*Exercise objective*. Each of the entries should be retyped precisely as it appears.

(Stored items from a collection)
- Opening Delimiter -

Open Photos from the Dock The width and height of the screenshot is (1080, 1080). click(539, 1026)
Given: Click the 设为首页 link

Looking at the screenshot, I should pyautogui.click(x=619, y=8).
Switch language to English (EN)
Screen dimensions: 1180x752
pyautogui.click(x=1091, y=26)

- Closing Delimiter -

*Your response*.
Open Photos from the Dock The width and height of the screenshot is (1080, 1080). click(539, 1026)
Given: Click the 设为首页 link

Looking at the screenshot, I should pyautogui.click(x=619, y=8).
Switch language to English (EN)
Screen dimensions: 1180x752
pyautogui.click(x=1091, y=26)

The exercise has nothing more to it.